# DOCUMENT:
+-------+

In [1]:
from data_common.notebook import *

from functools import reduce
from itertools import product

# Composite distance dataset

This notebook creates a new set of distance calculations based on all the individual distances.

Rather than the average distance between two councils on different measures, the overall distance takes each different measure of distance as a different dimention, and calculcates the distance between the councils in the resulting multi-dimentional space.

All measures are curretly assumed to be equal and are not adjusted to make any more important. As there is some overlap in results between them, in general this approach should push councils that are slightly similar on multiple approachs further up. Generally this composite measure has greater agreement with its components than any single measure does with the others.

In [2]:
packages = {
    "geographic": Path("data", "packages", "physical_distance"),
    "emissions": Path("data", "packages", "emissions_distance"),
    "imd": Path("data", "packages", "imd_distance"),
    "ruc": Path("data", "packages", "ruc_distance"),
}

files = {x: pd.read_csv(y / "distance_map.csv") for x, y in packages.items()}

In [3]:
df = (
    pd.DataFrame()
    .space.join_distance(files)
    .joint_space.composite_distance(normalize=False)
    .space.match_distance()
    .space.local_rankings()
)
df.to_csv(
    Path("data", "packages", "composite_distance", "distance_map.csv"), index=False
)
df.head()

Unnamed: 0,local-authority-code_A,local-authority-code_B,distance,match,position
0,ABC,MEA,5.59,64.7,2.0
1,ABC,ANN,5.58,64.7,1.0
2,ABC,RCC,7.91,50.0,3.0
3,ABC,HIG,8.05,49.1,4.0
4,ABC,DRS,8.47,46.4,5.0


In [4]:
# create composite labels

files = [
    pd.read_csv(y / "la_labels.csv")

+-------+

[Rows showing where targets appear]
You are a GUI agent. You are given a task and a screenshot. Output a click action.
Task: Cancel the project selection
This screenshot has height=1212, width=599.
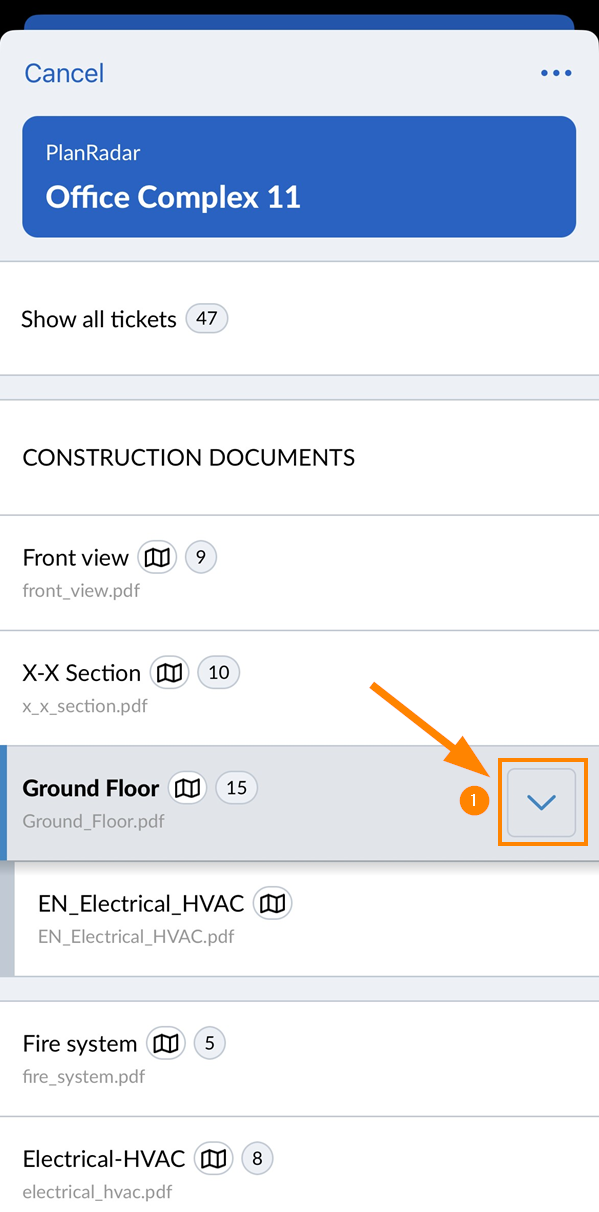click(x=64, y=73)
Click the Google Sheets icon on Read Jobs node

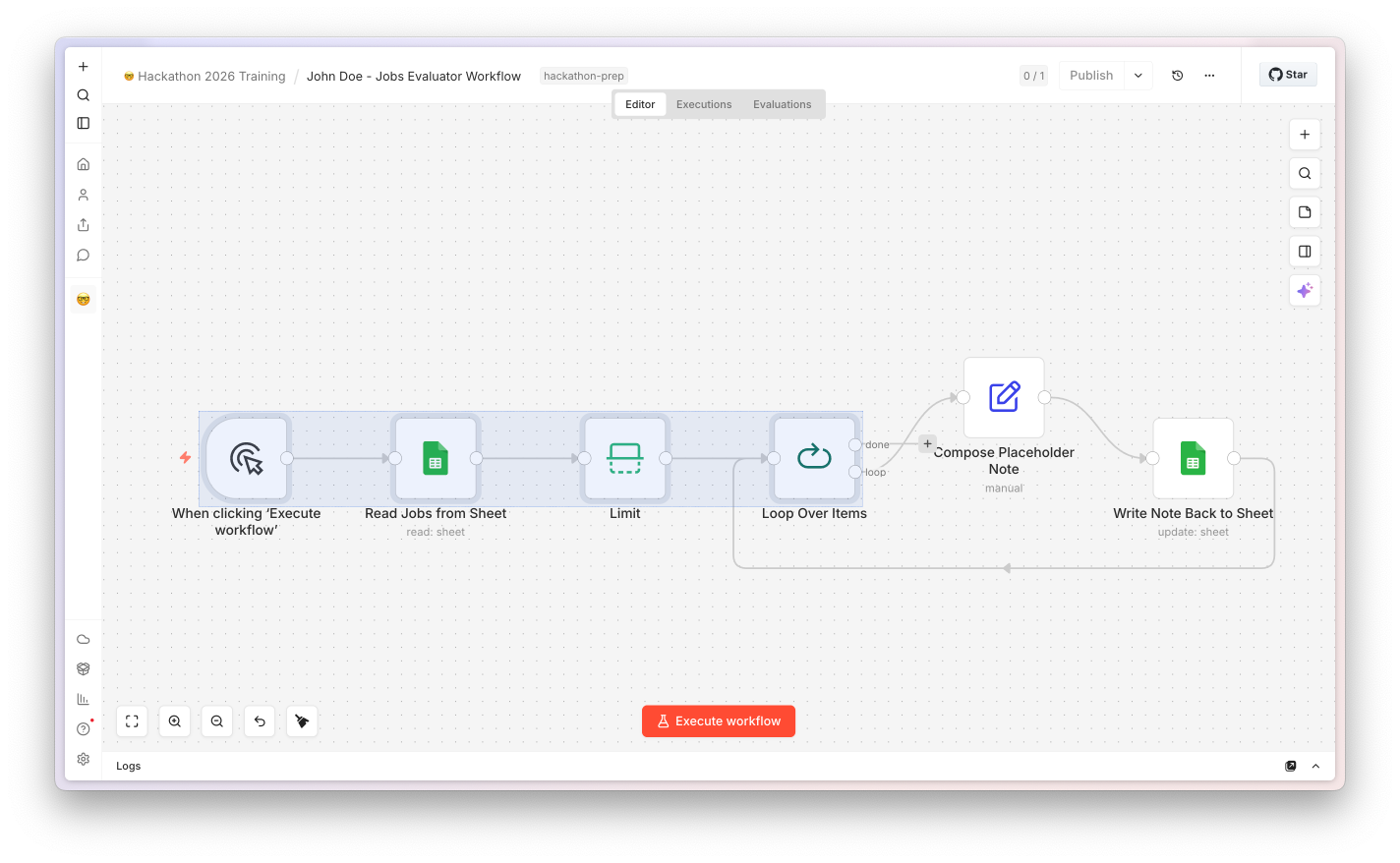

+-------+

# PROBLEM REQUIREMENTS:
Extract the passage of the composite distance notebook from "This notebook creates" to "resulting multi-dimentional space." word for word.

# CORRECT ANSWER:
This notebook creates a new set of distance calculations based on all the individual distances.

Rather than the average distance between two councils on different measures, the overall distance takes each different measure of distance as a different dimention, and calculcates the distance between the councils in the resulting multi-dimentional space.